WHAT THE EXERCISE ASKS
Extend the news report on Sri Lanka reopening its borders to foreign tourists under Covid-19 rules, continuing on from its final sentence.

PASSAGE
▼
Sri Lanka to welcome back tourists, but with strict Covid-19 rules

Colombo (AFP) –


Sri Lanka will reopen its borders to foreign tourists this week after a 10-month hiatus, officials said Monday, with travellers subject to tough Covid-19 protocols.

The announcement came despite a surge in Covid-19 cases and deaths, as authorities sought to revive a once-lucrative tourism sector devastated by the deadly 2019 Easter bombings and the pandemic.

"Every precautionary measure has been set in place to make the island getaway as safe, secure and serene as possible for visitors," the Sri Lanka Tourism Promotion Bureau said in a statement, with borders due to open on Thursday.

The sun-soaked island nation, famous for its picturesque beaches, last month welcomed some 1,700 Ukrainian tourists on charter flights in a "pilot project to test our systems", the government said.

Sri Lanka is also currently hosting the England cricket team for a two-Test series, with the matches played behind closed doors.

Under the protocols, tourists will be allowed to stay in 55 designated hotels -- off limits to locals except for staff -- across the country.

Visitors will be required to produce a negative result from a PCR test taken up to four days before their arrival.

They must undergo two more tests for a visit of up to seven days, and three tests if they stay for more than a week.

Tourists are also required to fork out US$12 for insurance that will cover up to US$50,000 in Covid-19 related medical costs.
▲
DATASET EXTRACT
▼
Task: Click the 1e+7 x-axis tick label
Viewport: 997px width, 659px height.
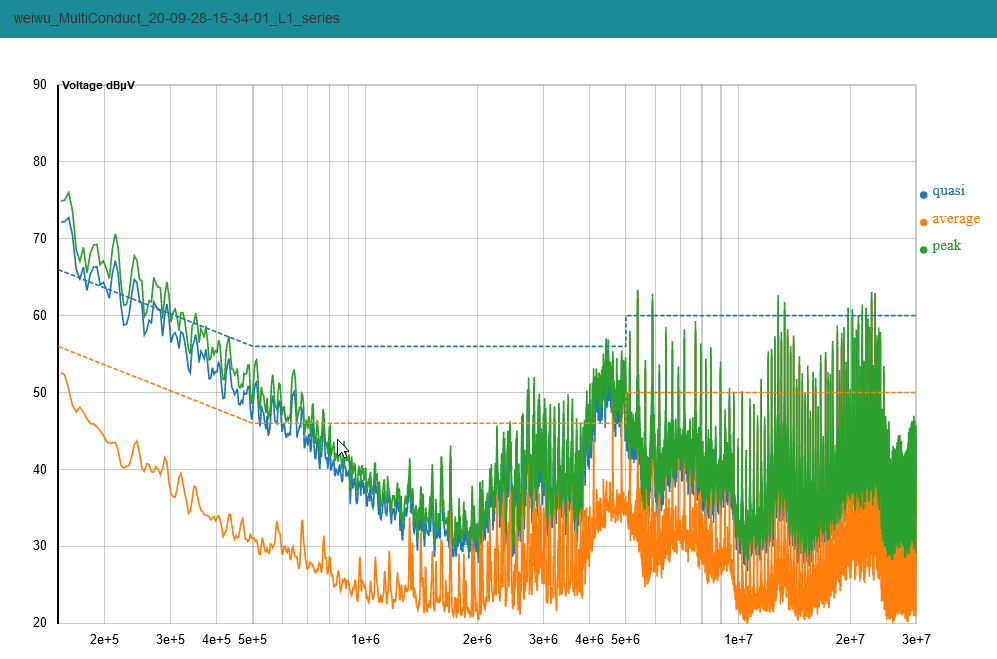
▲
▼
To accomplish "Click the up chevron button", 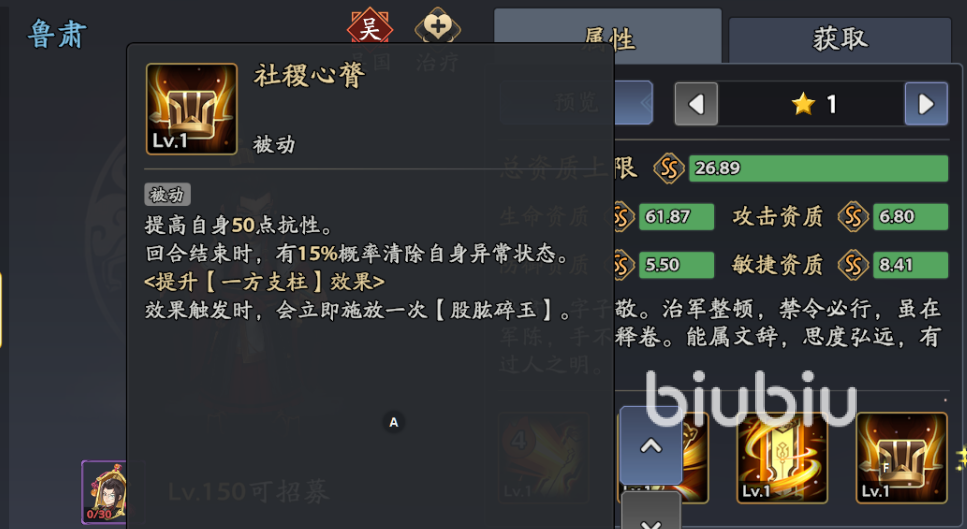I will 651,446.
▲
▼
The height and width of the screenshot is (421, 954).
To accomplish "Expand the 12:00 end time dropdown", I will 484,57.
▲
ANSWER TO THE EXERCISE
For the first two weeks of their visit, they will have to be accompanied by officials when travelling to designated tourism spots.

Those who test positive during their stay will be isolated in their hotel rooms if they are asymptomatic, and taken to a hospital if they show symptoms.

Passengers who have spent up to two weeks in Britain before arriving will not be allowed to enter the country, and flights from the UK remain banned in an effort to keep out a more contagious coronavirus variant.

Officials did not say if more airlines would resume services to Sri Lanka.

Qatar Airways, Emirates and several other airlines currently operate repatriation and transit flights. National carrier SriLankan Airlines has also been flying on a limited schedule.

Sri Lanka has seen a surge in virus cases since October, with the total number of infections passing 53,000 and deaths rising to over 260 from just 13 in October.